WRITTEN REQUEST: Rescale the items from the line with "This screenshot has height=517, width=506." up to and including the line with "point(70,30)", copying every line, requests included, but multiplying each coordinate in the answers by 1.35 and rounding to whole numbers, with halves rounded up. Give only those lines.

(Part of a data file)
◆ ◆ ◆ ◆

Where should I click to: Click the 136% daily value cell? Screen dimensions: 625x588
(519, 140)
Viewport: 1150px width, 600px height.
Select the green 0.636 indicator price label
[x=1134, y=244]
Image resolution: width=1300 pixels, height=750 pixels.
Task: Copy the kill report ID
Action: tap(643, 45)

◆ ◆ ◆ ◆

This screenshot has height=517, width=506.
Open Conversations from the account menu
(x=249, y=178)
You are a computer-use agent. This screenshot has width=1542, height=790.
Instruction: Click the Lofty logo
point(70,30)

◆ ◆ ◆ ◆

RESULT BELOW:
This screenshot has height=517, width=506.
Open Conversations from the account menu
(x=336, y=240)
You are a computer-use agent. This screenshot has width=1542, height=790.
Instruction: Click the Lofty logo
point(95,41)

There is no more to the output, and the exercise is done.